* **Directions for this task**
Write the next part of the extract on Spanish America and the approaching quincentennial, starting right after its final sentence.

* **Selected extract**

○ ○ ○

Published online by Cambridge University Press:  05 February 2009

Extract

As the quincentennial of what we do not dare to call the discovery of the New World approaches, Spanish America remains impervious to the festive mood reigning in Spain. The reasons are painfully obvious: a region facing an at best uncertain future, while trying to close the wounds opened by a quarter-century of acute sociopolitical confrontation, and still reeling under the blows inflicted to its economy during the unlamented ‘lost decade’ just closed, has good reason to wonder whether it has anything to celebrate.

Justified as it may be, the despondency caused by recent misfortunes does not offer the best inspiration to achieve a fair and balanced view of a five-centuries long historical experience. It is enough to compare the assessments inspired by the current centennial milestone with those of one century ago to discover how dangerous it is to pass judgement on such an experience by projecting onto it the dominant features of the immediate present.

○ ○ ○

* **Collection entries**
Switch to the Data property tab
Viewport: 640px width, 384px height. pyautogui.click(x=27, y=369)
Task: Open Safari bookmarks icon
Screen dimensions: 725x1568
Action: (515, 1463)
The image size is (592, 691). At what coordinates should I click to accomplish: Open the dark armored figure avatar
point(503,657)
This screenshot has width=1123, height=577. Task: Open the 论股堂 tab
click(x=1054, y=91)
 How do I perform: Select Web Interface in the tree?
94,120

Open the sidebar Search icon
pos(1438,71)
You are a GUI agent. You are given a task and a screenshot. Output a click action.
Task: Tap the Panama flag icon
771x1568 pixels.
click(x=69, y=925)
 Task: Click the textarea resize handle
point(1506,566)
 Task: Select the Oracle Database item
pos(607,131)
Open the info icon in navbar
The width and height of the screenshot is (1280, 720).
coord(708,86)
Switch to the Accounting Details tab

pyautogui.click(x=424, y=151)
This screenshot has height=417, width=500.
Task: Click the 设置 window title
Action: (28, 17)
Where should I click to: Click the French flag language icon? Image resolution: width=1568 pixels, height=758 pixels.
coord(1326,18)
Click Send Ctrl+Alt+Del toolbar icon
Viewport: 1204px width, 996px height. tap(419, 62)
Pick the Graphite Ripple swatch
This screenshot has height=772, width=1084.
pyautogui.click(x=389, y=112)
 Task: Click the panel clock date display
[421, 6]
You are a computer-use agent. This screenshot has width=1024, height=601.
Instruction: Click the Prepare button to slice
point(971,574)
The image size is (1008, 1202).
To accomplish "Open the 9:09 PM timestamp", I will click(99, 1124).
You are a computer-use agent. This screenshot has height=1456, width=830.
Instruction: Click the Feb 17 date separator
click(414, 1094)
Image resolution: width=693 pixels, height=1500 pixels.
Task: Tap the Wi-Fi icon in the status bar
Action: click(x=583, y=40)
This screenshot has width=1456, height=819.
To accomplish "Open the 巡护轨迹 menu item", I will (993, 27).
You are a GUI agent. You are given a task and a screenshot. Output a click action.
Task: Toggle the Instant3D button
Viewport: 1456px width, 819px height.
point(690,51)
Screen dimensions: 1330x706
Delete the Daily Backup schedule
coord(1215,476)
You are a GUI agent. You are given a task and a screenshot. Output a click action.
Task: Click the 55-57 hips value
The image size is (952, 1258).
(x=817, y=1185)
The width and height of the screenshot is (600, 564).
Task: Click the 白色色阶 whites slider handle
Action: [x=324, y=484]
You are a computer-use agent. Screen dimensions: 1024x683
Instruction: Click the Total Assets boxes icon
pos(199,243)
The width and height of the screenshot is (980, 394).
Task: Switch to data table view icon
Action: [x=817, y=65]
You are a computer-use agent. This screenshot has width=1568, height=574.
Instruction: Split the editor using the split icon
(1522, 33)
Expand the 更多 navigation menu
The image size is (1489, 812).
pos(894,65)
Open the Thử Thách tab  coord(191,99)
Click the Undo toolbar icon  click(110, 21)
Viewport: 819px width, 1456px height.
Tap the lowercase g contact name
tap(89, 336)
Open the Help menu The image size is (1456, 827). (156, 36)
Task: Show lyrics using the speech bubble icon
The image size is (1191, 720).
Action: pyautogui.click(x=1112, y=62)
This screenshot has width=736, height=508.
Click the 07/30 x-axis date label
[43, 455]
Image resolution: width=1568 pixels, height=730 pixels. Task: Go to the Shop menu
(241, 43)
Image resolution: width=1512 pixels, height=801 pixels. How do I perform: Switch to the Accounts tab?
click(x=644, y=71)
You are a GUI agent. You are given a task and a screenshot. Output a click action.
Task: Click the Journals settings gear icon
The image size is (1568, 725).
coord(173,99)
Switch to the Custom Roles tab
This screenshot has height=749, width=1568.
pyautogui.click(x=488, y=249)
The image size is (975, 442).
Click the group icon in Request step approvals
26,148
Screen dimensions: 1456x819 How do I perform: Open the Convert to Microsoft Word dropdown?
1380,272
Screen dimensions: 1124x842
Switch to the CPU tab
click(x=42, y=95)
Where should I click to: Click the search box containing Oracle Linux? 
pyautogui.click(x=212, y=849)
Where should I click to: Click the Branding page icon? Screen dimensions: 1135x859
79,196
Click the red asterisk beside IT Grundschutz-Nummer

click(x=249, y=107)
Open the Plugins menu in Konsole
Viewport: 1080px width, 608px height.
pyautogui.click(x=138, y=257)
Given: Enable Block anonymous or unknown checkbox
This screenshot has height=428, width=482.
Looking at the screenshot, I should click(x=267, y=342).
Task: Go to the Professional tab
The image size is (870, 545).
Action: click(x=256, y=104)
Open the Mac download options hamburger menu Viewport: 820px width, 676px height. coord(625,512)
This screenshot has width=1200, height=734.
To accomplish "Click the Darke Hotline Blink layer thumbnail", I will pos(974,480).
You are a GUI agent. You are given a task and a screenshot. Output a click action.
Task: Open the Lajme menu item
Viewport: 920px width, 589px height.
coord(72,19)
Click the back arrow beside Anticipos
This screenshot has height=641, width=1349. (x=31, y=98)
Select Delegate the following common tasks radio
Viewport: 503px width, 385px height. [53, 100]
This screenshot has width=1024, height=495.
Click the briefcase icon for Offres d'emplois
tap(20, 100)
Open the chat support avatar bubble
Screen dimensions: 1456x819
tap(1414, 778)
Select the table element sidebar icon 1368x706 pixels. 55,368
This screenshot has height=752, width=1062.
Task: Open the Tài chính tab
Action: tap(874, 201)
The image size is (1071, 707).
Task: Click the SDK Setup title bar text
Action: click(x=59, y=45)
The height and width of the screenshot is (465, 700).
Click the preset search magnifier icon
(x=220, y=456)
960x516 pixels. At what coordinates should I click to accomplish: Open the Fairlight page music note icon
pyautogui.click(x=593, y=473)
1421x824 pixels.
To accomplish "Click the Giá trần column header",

○ ○ ○

* **Result of this task**
Yet in 1892 the times were not much more brilliant than today; several among the largest neo-hispanic countries were suffering the devastating impact of the worst economic crisis in their history: these circumstances did not, however, seriously undermine the optimism with which they looked at their future, an optimism that encouraged the founding fathers of their national historiographies to take in their stride the sombre aspects of the national past. If today a very different approach seems in order, it is not only because the atrocious history of our century has all but killed the faith nineteenth-century historians deposited in all kinds of manifest destinies, but perhaps also because of the justified suspicion that what Latin America faces today is different in kind from the streaks of bad luck all too frequent in its short history, that the world-wide transformations that reached spectacular culmination in the breakdown of the ‘really existing socialism’ are full of menace for the region, and the practical wisdom distilled from the experience of the past five centuries cannot offer any valid guidance for the challenges of the ‘new world order’ that is currently striving to be born.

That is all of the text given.